[Items from a dataset]
^^^^^^^^^^^^^^^^

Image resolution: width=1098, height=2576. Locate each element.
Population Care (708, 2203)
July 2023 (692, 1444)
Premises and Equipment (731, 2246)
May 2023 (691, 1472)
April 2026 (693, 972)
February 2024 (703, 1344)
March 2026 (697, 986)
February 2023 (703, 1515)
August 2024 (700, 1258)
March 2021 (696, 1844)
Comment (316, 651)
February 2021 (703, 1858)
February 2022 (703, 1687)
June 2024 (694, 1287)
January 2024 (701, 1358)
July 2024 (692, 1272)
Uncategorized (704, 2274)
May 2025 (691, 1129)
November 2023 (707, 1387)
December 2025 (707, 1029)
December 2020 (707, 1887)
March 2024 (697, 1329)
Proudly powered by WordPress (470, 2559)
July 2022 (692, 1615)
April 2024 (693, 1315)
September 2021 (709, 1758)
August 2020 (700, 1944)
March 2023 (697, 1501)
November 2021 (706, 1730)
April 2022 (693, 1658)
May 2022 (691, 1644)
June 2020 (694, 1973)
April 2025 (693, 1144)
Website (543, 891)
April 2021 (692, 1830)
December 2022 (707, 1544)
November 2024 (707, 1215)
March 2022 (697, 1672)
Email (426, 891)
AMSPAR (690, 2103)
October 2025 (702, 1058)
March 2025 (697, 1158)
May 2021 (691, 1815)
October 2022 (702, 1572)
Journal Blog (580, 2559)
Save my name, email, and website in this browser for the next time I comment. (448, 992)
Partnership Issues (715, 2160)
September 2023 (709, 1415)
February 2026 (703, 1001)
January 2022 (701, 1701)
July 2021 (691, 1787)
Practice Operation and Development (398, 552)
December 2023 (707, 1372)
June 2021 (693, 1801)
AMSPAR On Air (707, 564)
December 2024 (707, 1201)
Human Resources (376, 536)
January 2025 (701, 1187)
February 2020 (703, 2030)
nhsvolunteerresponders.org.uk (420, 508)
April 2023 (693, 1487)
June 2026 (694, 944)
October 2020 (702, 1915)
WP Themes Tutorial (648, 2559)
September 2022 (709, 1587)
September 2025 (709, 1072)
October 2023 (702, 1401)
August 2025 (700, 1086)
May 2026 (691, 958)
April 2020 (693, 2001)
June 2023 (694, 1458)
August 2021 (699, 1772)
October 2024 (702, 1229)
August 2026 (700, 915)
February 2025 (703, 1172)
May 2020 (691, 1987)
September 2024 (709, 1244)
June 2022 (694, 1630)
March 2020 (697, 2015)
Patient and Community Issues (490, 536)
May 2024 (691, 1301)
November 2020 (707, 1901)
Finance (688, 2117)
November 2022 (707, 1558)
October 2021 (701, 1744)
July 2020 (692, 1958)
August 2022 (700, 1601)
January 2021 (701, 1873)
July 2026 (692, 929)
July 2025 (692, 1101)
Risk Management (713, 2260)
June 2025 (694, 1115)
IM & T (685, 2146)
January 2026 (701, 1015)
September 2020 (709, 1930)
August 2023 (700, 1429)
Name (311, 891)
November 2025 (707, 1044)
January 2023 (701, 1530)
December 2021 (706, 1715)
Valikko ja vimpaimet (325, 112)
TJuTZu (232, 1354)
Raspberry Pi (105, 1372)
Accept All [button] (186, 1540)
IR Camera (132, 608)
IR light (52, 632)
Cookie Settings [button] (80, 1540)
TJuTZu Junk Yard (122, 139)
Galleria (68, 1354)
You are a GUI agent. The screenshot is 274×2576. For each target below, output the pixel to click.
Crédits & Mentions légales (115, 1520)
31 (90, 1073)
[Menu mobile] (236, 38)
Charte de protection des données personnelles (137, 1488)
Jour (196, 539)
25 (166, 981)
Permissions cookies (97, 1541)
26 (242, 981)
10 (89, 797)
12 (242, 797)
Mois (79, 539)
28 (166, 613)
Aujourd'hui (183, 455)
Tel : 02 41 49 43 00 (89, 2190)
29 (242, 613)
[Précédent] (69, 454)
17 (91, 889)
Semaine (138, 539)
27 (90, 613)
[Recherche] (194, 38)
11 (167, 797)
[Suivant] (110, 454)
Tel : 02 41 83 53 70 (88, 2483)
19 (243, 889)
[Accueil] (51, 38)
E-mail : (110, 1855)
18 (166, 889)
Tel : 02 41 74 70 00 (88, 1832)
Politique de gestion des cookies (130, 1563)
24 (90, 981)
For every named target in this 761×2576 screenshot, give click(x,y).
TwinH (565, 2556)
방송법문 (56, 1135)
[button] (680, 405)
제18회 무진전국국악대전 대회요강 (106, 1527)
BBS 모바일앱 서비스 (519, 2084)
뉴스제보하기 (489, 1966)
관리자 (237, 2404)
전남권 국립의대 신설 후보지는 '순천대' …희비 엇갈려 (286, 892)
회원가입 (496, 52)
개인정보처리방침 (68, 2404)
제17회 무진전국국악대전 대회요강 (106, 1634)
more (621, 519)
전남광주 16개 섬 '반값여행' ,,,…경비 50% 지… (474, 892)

^^^^^^^^^^^^^^^^

Exercise brief -> Out of the data above, transcribe exactly and only the lines starting with the line that has "December 2025 (707, 1029)" and going on through the line that has "TJuTZu Junk Yard (122, 139)", both included.

Exercise response ->
December 2025 (707, 1029)
December 2020 (707, 1887)
March 2024 (697, 1329)
Proudly powered by WordPress (470, 2559)
July 2022 (692, 1615)
April 2024 (693, 1315)
September 2021 (709, 1758)
August 2020 (700, 1944)
March 2023 (697, 1501)
November 2021 (706, 1730)
April 2022 (693, 1658)
May 2022 (691, 1644)
June 2020 (694, 1973)
April 2025 (693, 1144)
Website (543, 891)
April 2021 (692, 1830)
December 2022 (707, 1544)
November 2024 (707, 1215)
March 2022 (697, 1672)
Email (426, 891)
AMSPAR (690, 2103)
October 2025 (702, 1058)
March 2025 (697, 1158)
May 2021 (691, 1815)
October 2022 (702, 1572)
Journal Blog (580, 2559)
Save my name, email, and website in this browser for the next time I comment. (448, 992)
Partnership Issues (715, 2160)
September 2023 (709, 1415)
February 2026 (703, 1001)
January 2022 (701, 1701)
July 2021 (691, 1787)
Practice Operation and Development (398, 552)
December 2023 (707, 1372)
June 2021 (693, 1801)
AMSPAR On Air (707, 564)
December 2024 (707, 1201)
Human Resources (376, 536)
January 2025 (701, 1187)
February 2020 (703, 2030)
nhsvolunteerresponders.org.uk (420, 508)
April 2023 (693, 1487)
June 2026 (694, 944)
October 2020 (702, 1915)
WP Themes Tutorial (648, 2559)
September 2022 (709, 1587)
September 2025 (709, 1072)
October 2023 (702, 1401)
August 2025 (700, 1086)
May 2026 (691, 958)
April 2020 (693, 2001)
June 2023 (694, 1458)
August 2021 (699, 1772)
October 2024 (702, 1229)
August 2026 (700, 915)
February 2025 (703, 1172)
May 2020 (691, 1987)
September 2024 (709, 1244)
June 2022 (694, 1630)
March 2020 (697, 2015)
Patient and Community Issues (490, 536)
May 2024 (691, 1301)
November 2020 (707, 1901)
Finance (688, 2117)
November 2022 (707, 1558)
October 2021 (701, 1744)
July 2020 (692, 1958)
August 2022 (700, 1601)
January 2021 (701, 1873)
July 2026 (692, 929)
July 2025 (692, 1101)
Risk Management (713, 2260)
June 2025 (694, 1115)
IM & T (685, 2146)
January 2026 (701, 1015)
September 2020 (709, 1930)
August 2023 (700, 1429)
Name (311, 891)
November 2025 (707, 1044)
January 2023 (701, 1530)
December 2021 (706, 1715)
Valikko ja vimpaimet (325, 112)
TJuTZu (232, 1354)
Raspberry Pi (105, 1372)
Accept All [button] (186, 1540)
IR Camera (132, 608)
IR light (52, 632)
Cookie Settings [button] (80, 1540)
TJuTZu Junk Yard (122, 139)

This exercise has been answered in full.